The present study found that the AUCs values of the association between obesity and physical performance and the sensitivity and specificity values of the cut-points for the distance covered during the test were moderate to strong. These results are in line with other research that used other field-based tests to estimate aerobic fitness and found that such tests are good health discriminators (Boddy et al., 2012; Lang et al., 2019; Plowman & Meredith, 2013; Ruiz et al., 2016; Silva et al., 2016, 2018). The literature has reported that values below 35 and 42 mL·kg−1·min−1 for females and males aged 8–19 years, respectively, could be used to screen for individuals at risk of poor cardiovascular health (Ruiz et al., 2016). Our study did not present estimates because there is not in the literature a single equation for the age group investigated. The present study adds to the literature useful information for Physical Education and health professionals, in that the estimate of the distance reached in the test is sufficient to discriminate an obese children or adolescent.

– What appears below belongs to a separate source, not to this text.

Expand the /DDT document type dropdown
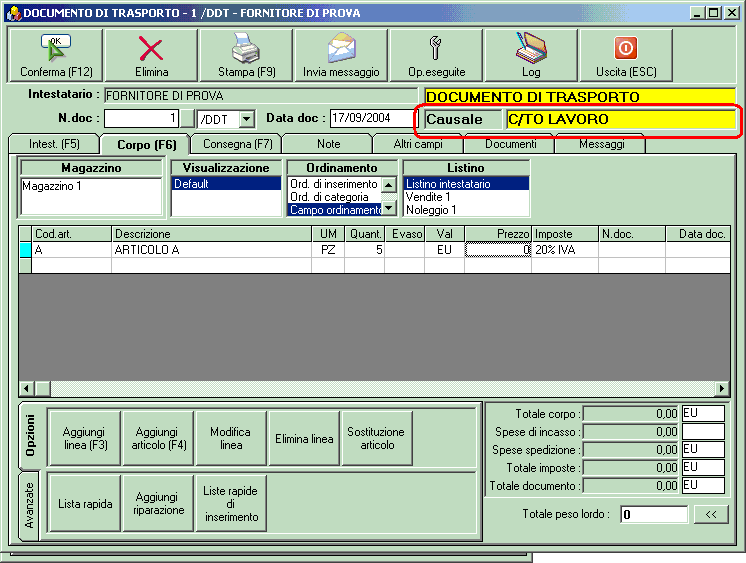Image resolution: width=746 pixels, height=563 pixels. click(x=247, y=119)
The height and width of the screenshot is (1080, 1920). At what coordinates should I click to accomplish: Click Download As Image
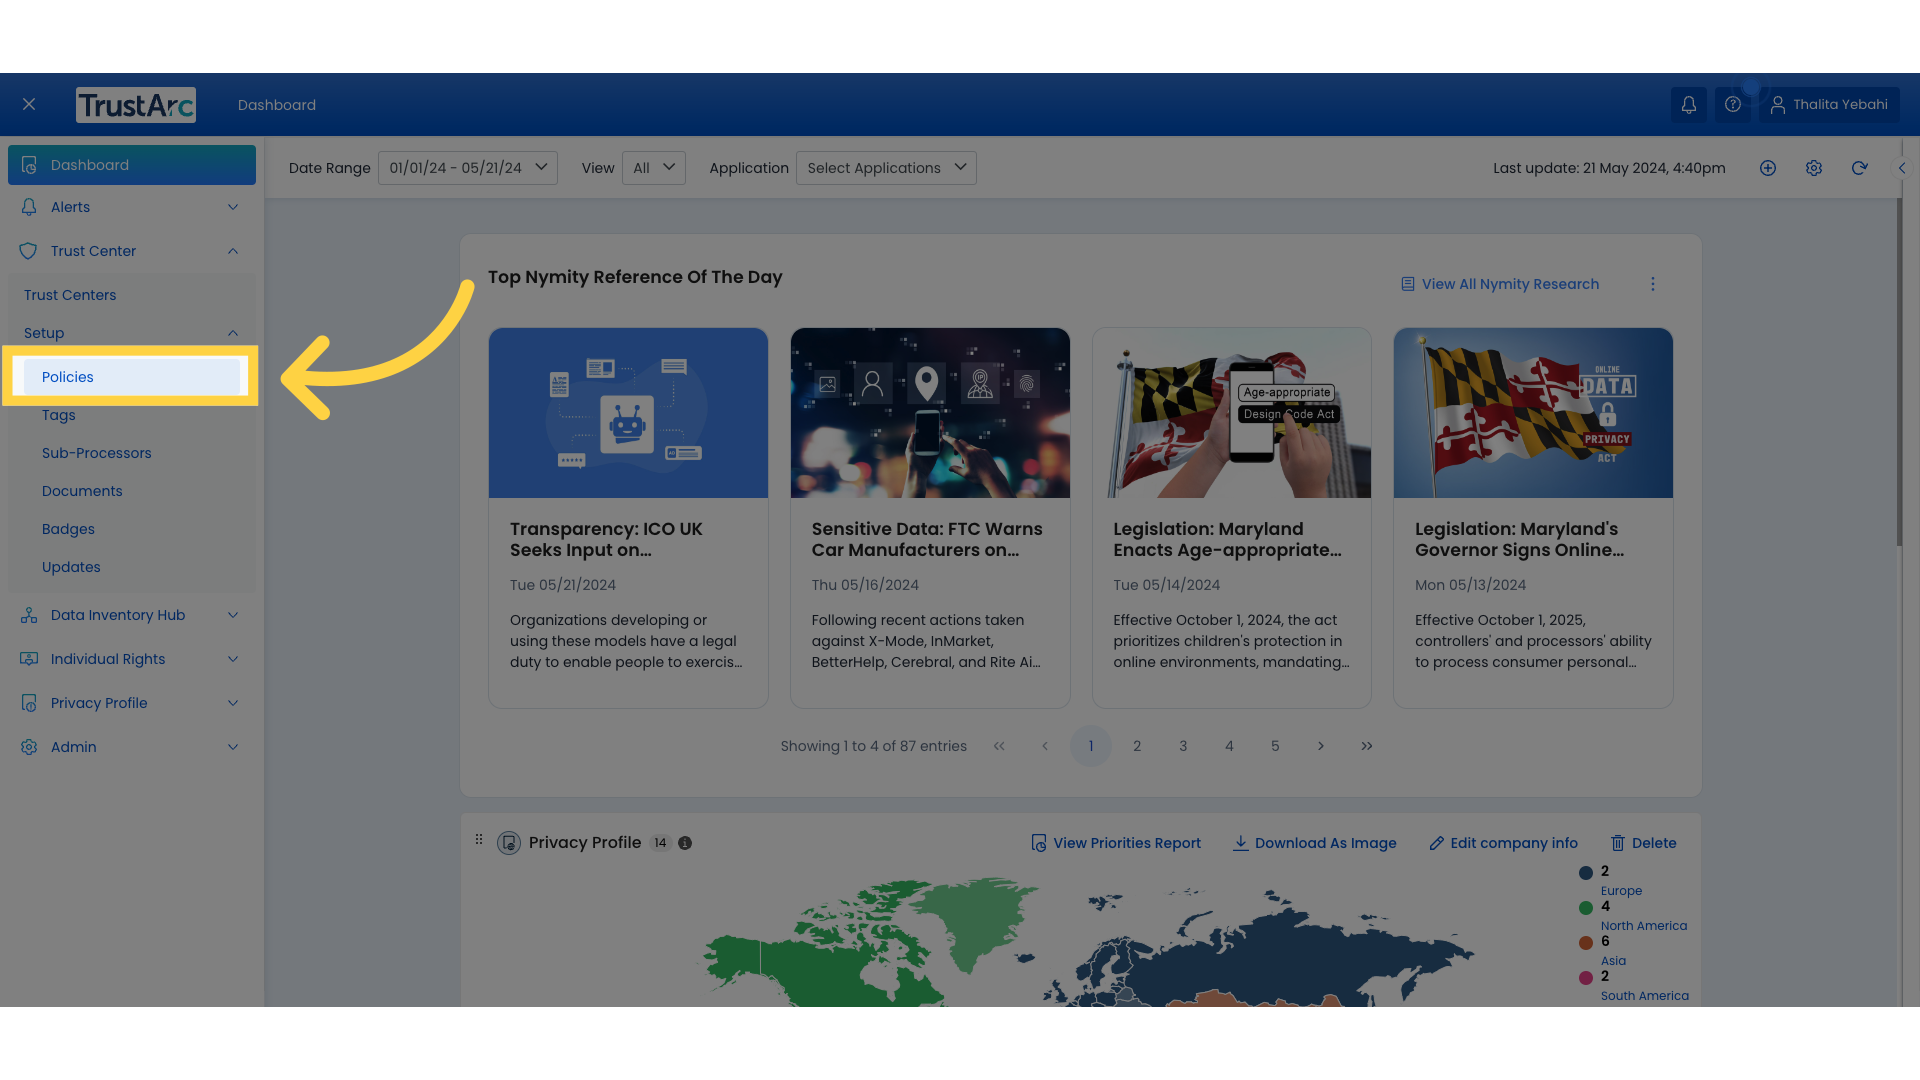1314,843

This study has some notable limitations. The first is the non-probabilistic sample. All states of Brazil had data collected in the urban and rural areas; however, due to the non-probabilistic process, the country representativeness cannot be guaranteed. Regardless, this research contributes to an attempt to standardize cut-points based on health criteria for aerobic fitness using a large sample. In addition, data from this research project are used in Brazil for physical fitness follow-up of children and adolescents (Silva, Petroski & Gaya, 2017), making the information presented relevant for the country.
The second limitation of this research is the use of BMI to classify obesity. Such measure has universal applicability, but is an estimate that has limitations when used in children and adolescents who are in the growth and development process, where high BMI does not necessarily represent increased body fat (Wells, 2014). Although BMI estimated obesity was used as the outcome of this study, it is not intended to replace the body mass and height (and BMI calculation) for obesity estimation with the 9-min walk/run test.
It could be concluded that the 9-min walk/run test had satisfactory predictive ability to predict obesity in children and adolescents aged 6–17 years. Distance covered in the test was adequate measures to predict obesity in children and adolescents in Brazil. The physical performance cut-points proposed in the present study varied according to age and sex and could be useful and practical tools to identify low levels of physical performance in children and adolescents in Brazil.